RECORD EXTRACTS |
========

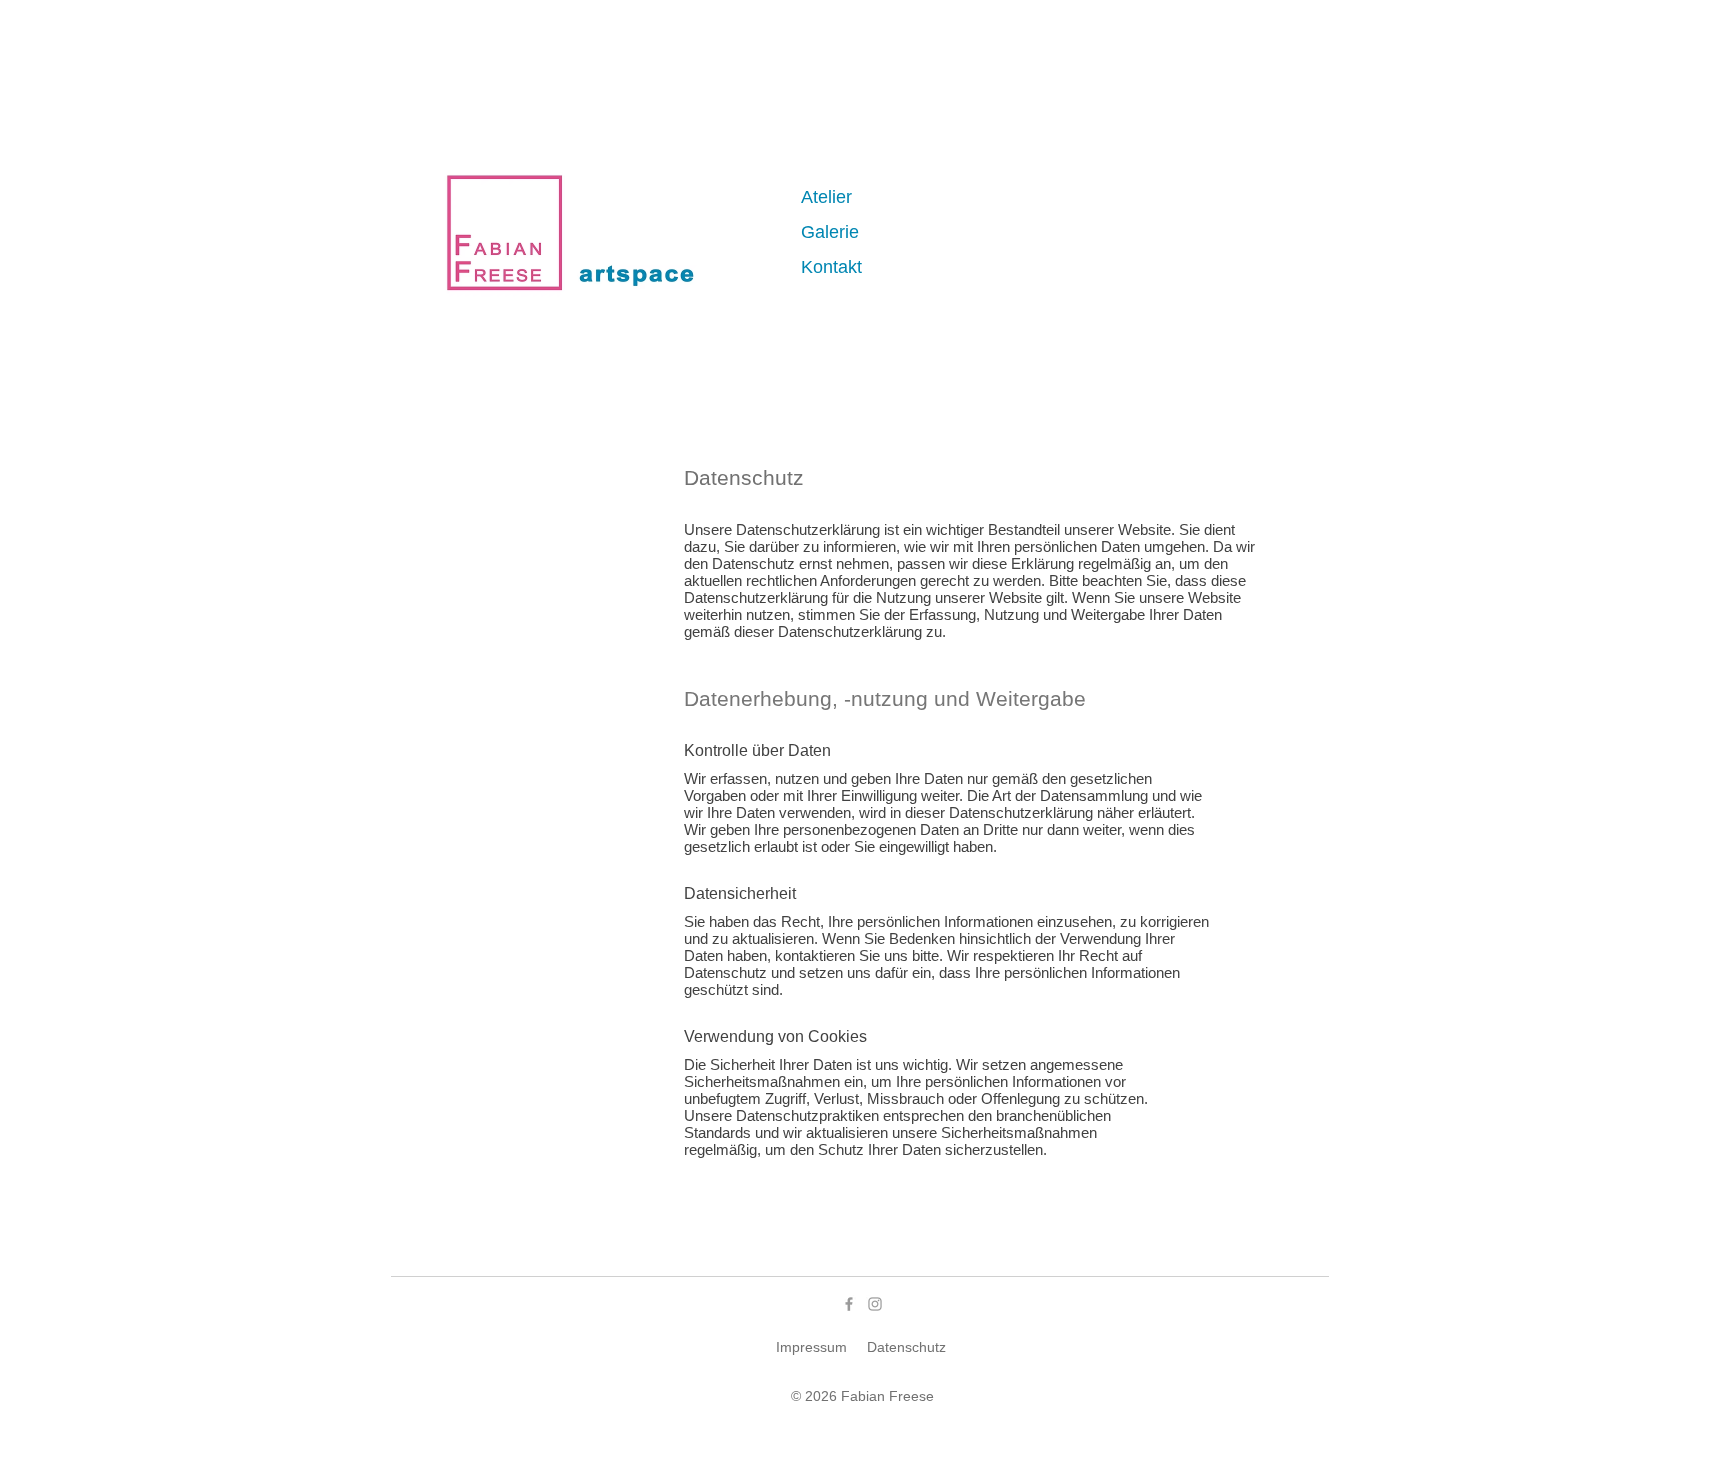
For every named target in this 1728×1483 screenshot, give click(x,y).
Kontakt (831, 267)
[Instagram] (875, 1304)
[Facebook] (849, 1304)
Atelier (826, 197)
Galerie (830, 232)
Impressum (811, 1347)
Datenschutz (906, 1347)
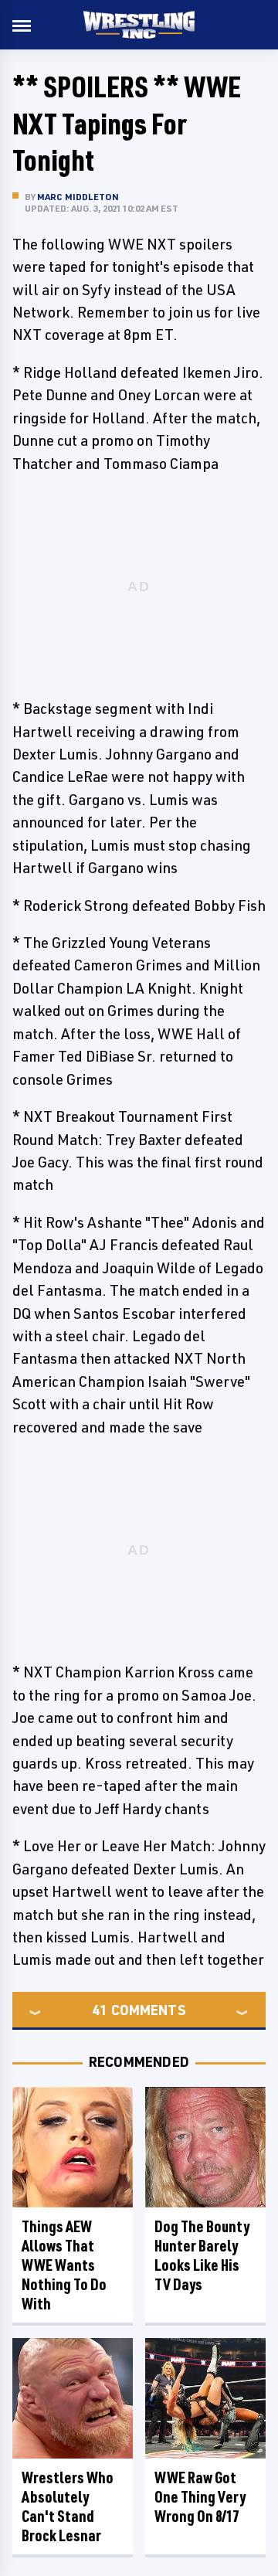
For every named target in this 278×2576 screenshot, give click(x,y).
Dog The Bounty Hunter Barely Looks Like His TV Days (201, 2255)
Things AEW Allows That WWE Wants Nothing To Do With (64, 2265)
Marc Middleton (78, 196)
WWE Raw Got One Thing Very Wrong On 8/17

========

WHAT YOU ARE ASKED TO DO | The complete material, set down exactly and stripped of pictures, is the expected response.

TASK RESULT |
For every named target in this 1728×1483 screenshot, give click(x,y).
Kontakt (831, 267)
[Instagram] (875, 1304)
[Facebook] (849, 1304)
Atelier (826, 197)
Galerie (830, 232)
Impressum (811, 1347)
Datenschutz (906, 1347)
For every named target in this 278×2576 screenshot, give click(x,y).
Dog The Bounty Hunter Barely Looks Like His TV Days (201, 2255)
Things AEW Allows That WWE Wants Nothing To Do With (64, 2265)
Marc Middleton (78, 196)
WWE Raw Got One Thing Very Wrong On 8/17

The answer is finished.